The shape is the density, and the short horizontal lines represent each data point. This combines the best of a boxplot, density plot, and rug plot all in one and is very readable.
Unfortunately, the example that you've chosen decided to add a bunch of longer lines which clutter the graph beyond recognition (for me). [snip]
EDIT: Having now worked with beanplot a bit more, the longer thick lines are the mean (or optionally median) for each bean. The longer thin lines are the data, with a sort of "stacking" where wider lines indicate more duplicate values. (You can also jitter them, which I prefer, but at least the "normal" category already has a fair density of points that jittering might make worse.)
I still think the example you chose is a rather cluttered, which could perhaps be cleared up by using jittering instead of stacking.
The paper that describes the R package for making bean plots is a nice read.

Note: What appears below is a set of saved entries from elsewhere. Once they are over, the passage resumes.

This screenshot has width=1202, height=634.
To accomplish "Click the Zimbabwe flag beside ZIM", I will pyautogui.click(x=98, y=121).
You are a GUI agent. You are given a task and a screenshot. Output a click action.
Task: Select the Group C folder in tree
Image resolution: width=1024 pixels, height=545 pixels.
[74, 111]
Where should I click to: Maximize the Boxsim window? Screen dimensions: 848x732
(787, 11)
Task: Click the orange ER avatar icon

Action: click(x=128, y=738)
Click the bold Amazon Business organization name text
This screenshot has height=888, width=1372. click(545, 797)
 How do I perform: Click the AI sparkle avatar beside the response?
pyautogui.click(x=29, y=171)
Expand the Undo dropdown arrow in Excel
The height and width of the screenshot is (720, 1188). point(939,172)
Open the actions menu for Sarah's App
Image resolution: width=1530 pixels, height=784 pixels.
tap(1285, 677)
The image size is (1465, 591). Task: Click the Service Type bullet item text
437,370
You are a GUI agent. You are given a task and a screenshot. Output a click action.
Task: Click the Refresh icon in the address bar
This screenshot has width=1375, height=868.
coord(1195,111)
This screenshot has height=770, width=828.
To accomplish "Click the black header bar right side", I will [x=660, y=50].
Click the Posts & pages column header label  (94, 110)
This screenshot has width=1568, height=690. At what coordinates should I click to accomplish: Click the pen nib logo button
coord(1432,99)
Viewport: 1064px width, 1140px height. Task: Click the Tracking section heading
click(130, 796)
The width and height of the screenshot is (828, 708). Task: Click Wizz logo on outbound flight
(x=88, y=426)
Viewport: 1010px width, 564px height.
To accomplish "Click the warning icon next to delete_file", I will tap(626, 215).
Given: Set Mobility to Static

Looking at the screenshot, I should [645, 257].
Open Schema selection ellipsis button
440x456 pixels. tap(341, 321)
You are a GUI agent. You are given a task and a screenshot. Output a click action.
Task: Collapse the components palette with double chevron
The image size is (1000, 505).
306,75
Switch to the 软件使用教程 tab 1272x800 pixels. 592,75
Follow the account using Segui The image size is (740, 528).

Without having read the whole paper, it appears to be essentially a variant of the boxplot. As such, you could use it where you would have otherwise used a boxplot, such as comparing the univariate distributions of several groups. It displays a line for each point and overlays a kernel density estimate. From looking at it, I would think it might be more informative with small amounts of data, but be too cluttered with more data. It doesn't seem very Earth-shaking to me, at first blush. If you want to know something more, elaborate your question.